Bangladesh has been grappling with soaring commodity prices, while the country's wheat stocks hit their lowest in three years at 166,000 tonnes last month.
The country is the third largest importer of wheat from Ukraine, after Egypt and Indonesia, having purchased 2.3 million tonnes in 2021.
According to a report by the USDA, Russia and Ukraine combined supplied 42% of Bangladesh's total wheat import in the marketing year 2020-2021.
A few industry insiders think the Russia-Ukraine agreement may increase the supply of consumer goods in the international market and depress prices, but the rising value of the dollar may erode any gains for Bangladesh.
Abul Bashar Chowdhury, chairman of BSM Group, the country's top consumer goods importer, said it will take time for the impact of this agreement to be felt in the consumer goods market.
On the other hand, Bangladesh does not directly open any letter of credit (LC) with Russia-Ukraine at a private level. Those are usually done via Singapore, Netherlands and UK, among others, he said, adding this meant that there were two-three ports between Chattogram and Russia-Ukraine.
He, however, said direct imports were possible if it was desired at a government-to-government level.
Chowdhury also said the extent of the market impact would depend on how equipped the infrastructure of the ports of the two countries were during the war time.
"This news will, however, result in the prices of consumer goods coming down. But, I don't think it will bring much benefit to Bangladesh since the increasing value of the dollar means we have to pay more for imports."
Nurul Alam, the owner of Messrs A Zaman & Brothers, a consumer goods importer, struck a more positive note saying if the supply of food from two of the world's major food grain suppliers increases, the price of consumer goods will come down.

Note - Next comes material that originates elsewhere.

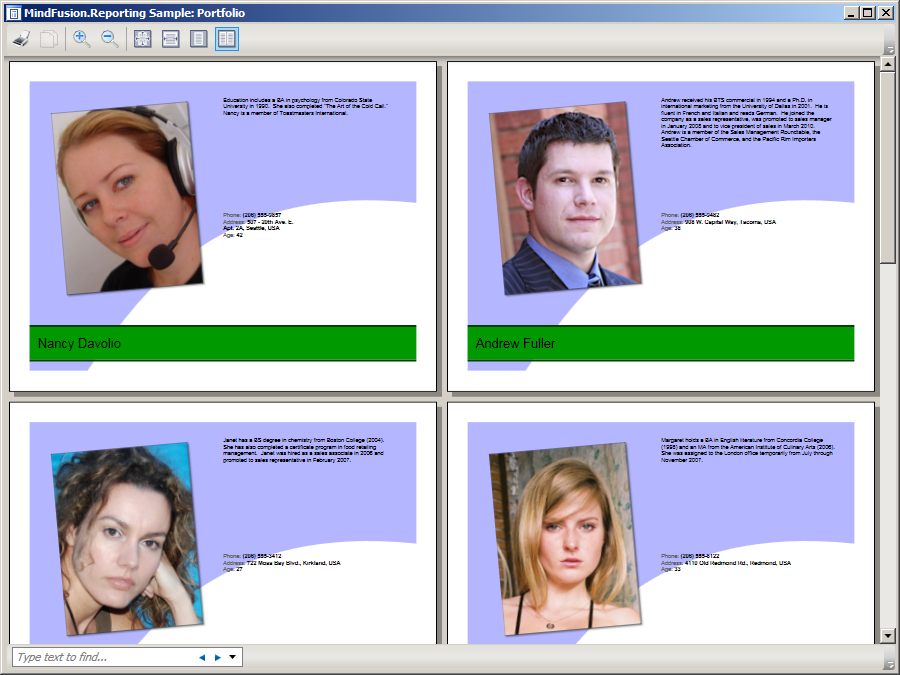This screenshot has width=900, height=675.
Task: Click the vertical scrollbar up arrow
Action: 888,65
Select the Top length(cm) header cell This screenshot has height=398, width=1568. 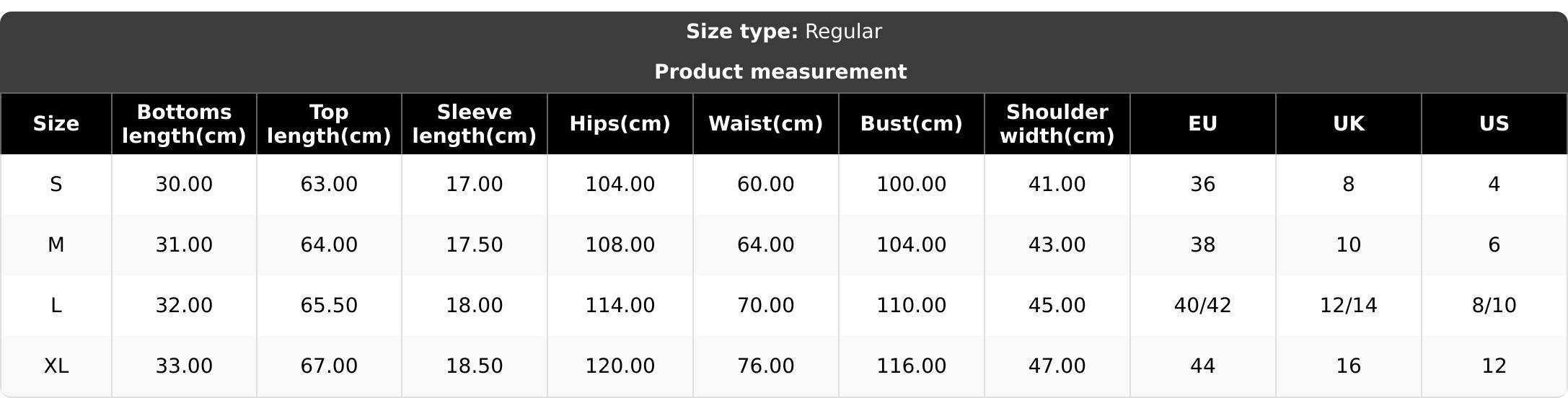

He said the price of the two main commodities – wheat and edible oil – would reach a more bearable level, although the effect of the milestone agreement would be felt later.

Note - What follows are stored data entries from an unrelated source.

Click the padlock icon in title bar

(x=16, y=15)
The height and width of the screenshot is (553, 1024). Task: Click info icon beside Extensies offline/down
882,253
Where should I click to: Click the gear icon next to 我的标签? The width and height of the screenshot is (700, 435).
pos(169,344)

Russia and Ukraine together produce about 30% of the world's wheat exports.
Up to 25 million tonnes of wheat and other grain have been blocked in Ukrainian ports by Russian warships and landmines Kyiv has laid.
Despite Friday's retreat in wheat prices, analysts expressed scepticism about the accord's ability.

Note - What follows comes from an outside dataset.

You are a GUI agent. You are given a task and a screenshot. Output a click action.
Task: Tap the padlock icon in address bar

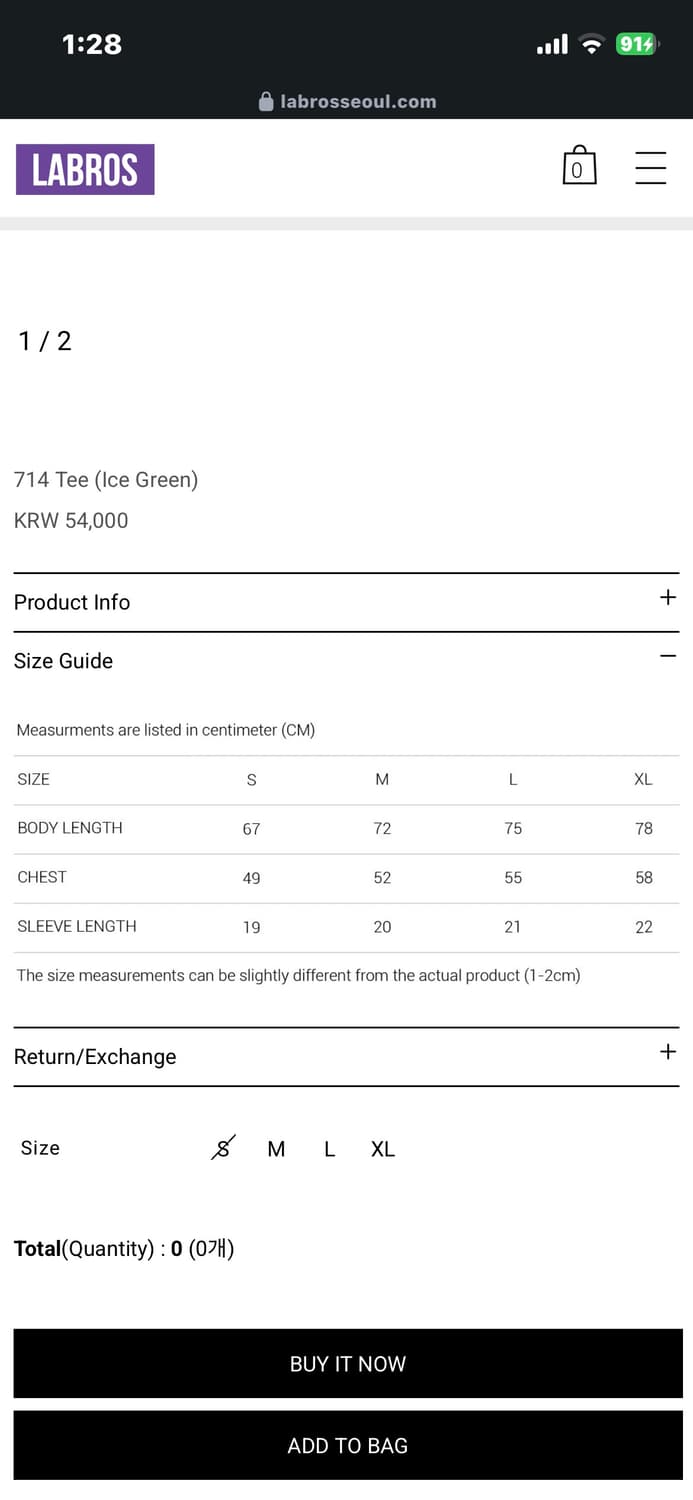point(266,101)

"I'm still sceptical and I don't think I'm alone in questioning that it will actually move much grain," Michael Zuzolo, president of Global Commodity Analytics & Consulting, told AFP.
But Zuzolo said wheat prices may not have much further to fall, given that drought conditions are hitting output in some other parts of Europe.
Zuzulo's comments almost seemed prophetic after Russian missiles hit the major port of Odessa in southern Ukraine a day after the agreement, the Ukrainian military said.
UN officials had hoped the accord would become operational in a few weeks, but now it remains to be seen.
Whether it happens or not, however, the repercussions of the war, especially on wheat, will be felt for much longer.
Laura Wellesley, a food security specialist at think tank Chatham House, told the BBC that as much as 30% of the 86m tonnes of grain Ukraine normally produces will not be harvested due to the war.
Even with the deal, she said unless a lot of Ukraine's grain is shipped, many countries in the Middle East and Africa will go short.
"This would push up the price of bread within those countries even further, which would cause a great deal of social unrest."
The plan in place
According to a BBC report, Russia and Ukraine signed "mirror deals" with the UN and Turkey to open up a "maritime corridor" in the Black Sea.
The plans for this includes, Ukrainian vessels guiding grain ships in and out through mined port waters,Russia agreeing to a truce while shipments move, Turkey inspecting ships to allay Russian fears of weapons smuggling and Russian exports of grain and fertiliser via the Black Sea being permitted.
Before the war, Ukraine sent over 90% of its food exports by sea, but once the ports were blockaded, it has been resorting to export as much as it can through trucks and trains.
The Ukrainian Grain Association, a trade body, has said that 1.5m tonnes of grain a month at most has been exported, whereas before the war the figure was 7m tonnes in a single month.